And what makes me feel worse.. is that I just sorta... never thought about white people voicing non white characters. Things like this I noticed sure, I realize now part of the reason I didn’t like this movie the first time I saw it was this alex jones version of a looney tune, but I do feel shame for not noticing or caring long before this. Sure I loved it when a character of color got played by a person of color.. but I didn’t realize just how deep that problem was and how LONG it went on for before the outcry post george floyd and the call to action lead to most shows still going course correcting. It’s why stuff like this extra botehrs me: because THIS was just as okay at the time. No one blinked twice about this and odds are the creators involved still haven’t. And that.. that’s just terrible and it hurts to think about and  I still have most of the movie to go.  
The Pyramid of Peril:
So we do get a gorgeous unvewling scene of a box Scrooge found out about from Collie Baba’s horde that should lead them to the treasure. This scene reminds me of Indina Jones.. and I bring this up because the poster was specifically made to mimick an indinia jones poster, to the point of getting drew struzan to do it. THe creator of Ducktales objected..l but I do not get WHY. While I”m not sure if he had yet, Speilberg flat out admits the Carl Barks comics were an inspiration for Indina Jones, with the iconic bolder chase coming from a similar scene in one of Barks Stories. Gotta cover that too. So yeah I don’t get not wanting an indina jones style poster when both were inspiried by the same work and it’s just simple logic and it looks so neat. Thank you. 

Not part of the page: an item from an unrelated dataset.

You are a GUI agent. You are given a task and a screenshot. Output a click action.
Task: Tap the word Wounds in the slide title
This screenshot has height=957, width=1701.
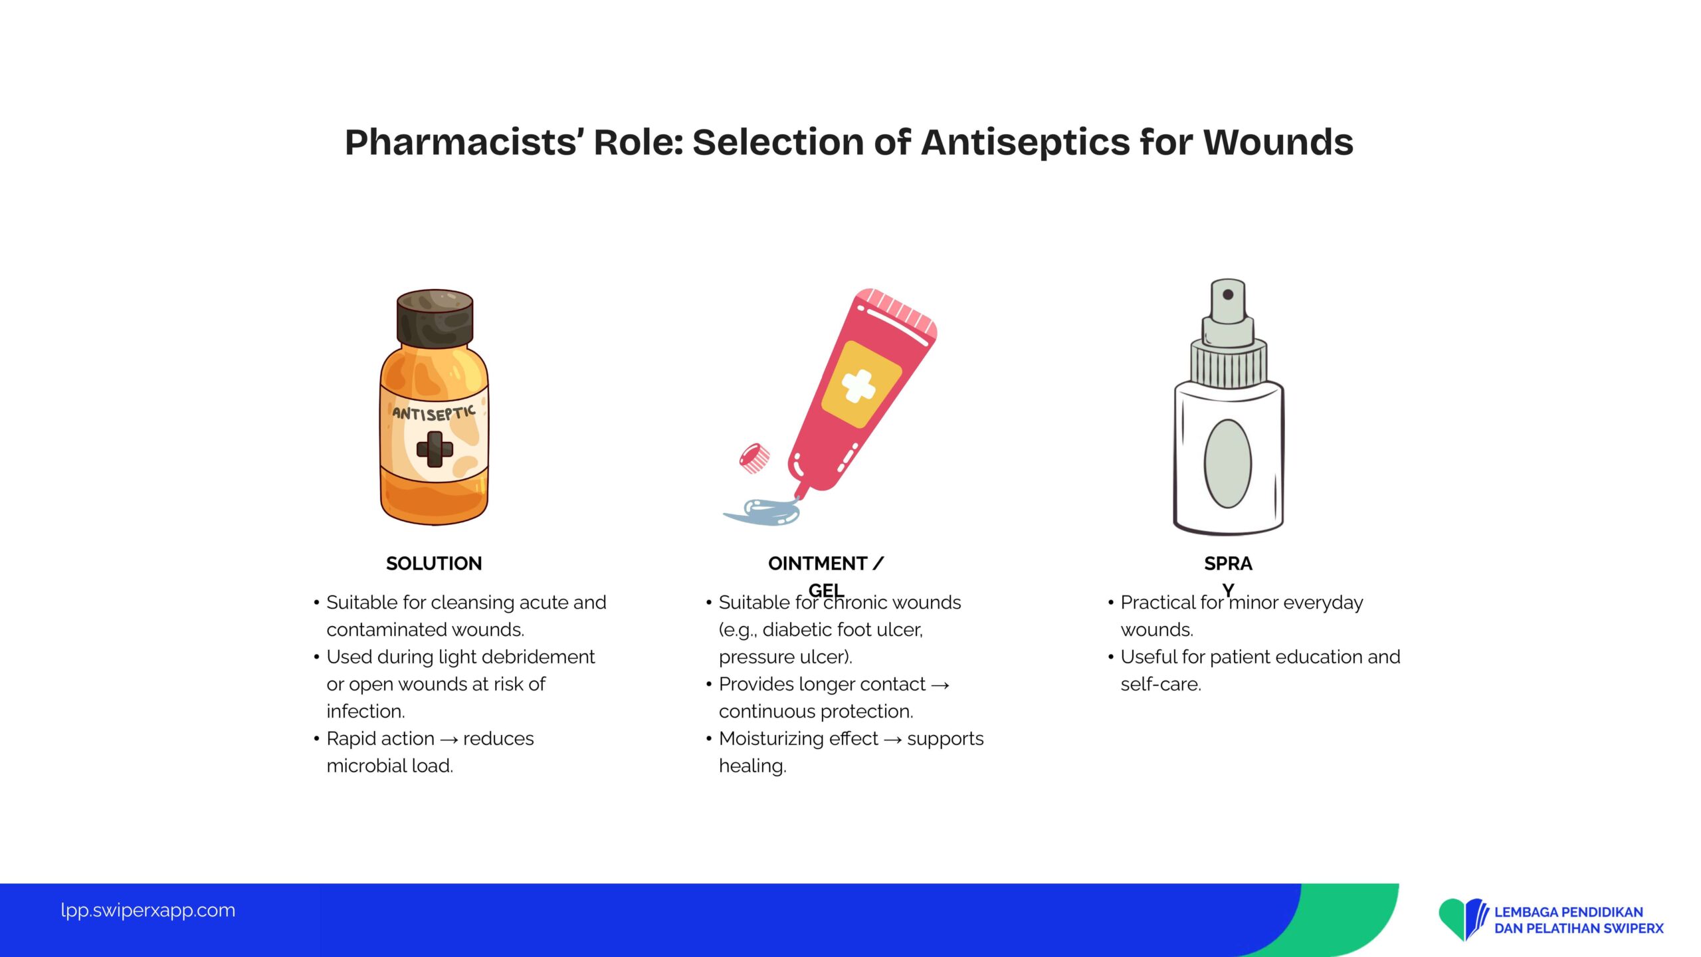(1278, 142)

Scrooge finds seemingly just clothes.. and a map. Jeff Dunham’s Most Racist Puppet reports to his master, Merlock. Merlock is a.. meh villian. Christopher Lloyd does try.. but Lock is your standard evil overlord wants to take over the world type. He dosen’t have much depth, or personality and only his style saves him from dragging the film down along with Dana Carvey’s most racist disguise in master of disguise. He does have a deent shape shifting gimick and being played by Christopher Lloyd means he’s acted TREMENDOUSLY. Alan Young was apparently in awe watching him work and that’s wonderful to hear. The guy did his best. Weirdly Merlock would show up in tons of other works, mostly video games.. but even weirder he NEVER showed up in ducktales 2017. Both Djon and Gene would, Djon thankfully renamed we’ll get to all of that tommorow thank god. I need it after this. But Frank has outright said they didn’t use Merlock because there simply wasn’t anything they could do with him they couldn’t dow ith magica. My likely guess is the might of found a way to revamp him EVENTUALLY, it’s not like radical revamps weren’t there thing come on, they just had way more stories with Magica and didnd’t get around to it before the show was canceled. Just make him some sort of evil god or something. it’s what I might do. There’s a lot of angles with him. Though I would’ve still gotten christopher lloyd back. I mean most of the recasting is good but he’s still alive and deserved a better shot at things. 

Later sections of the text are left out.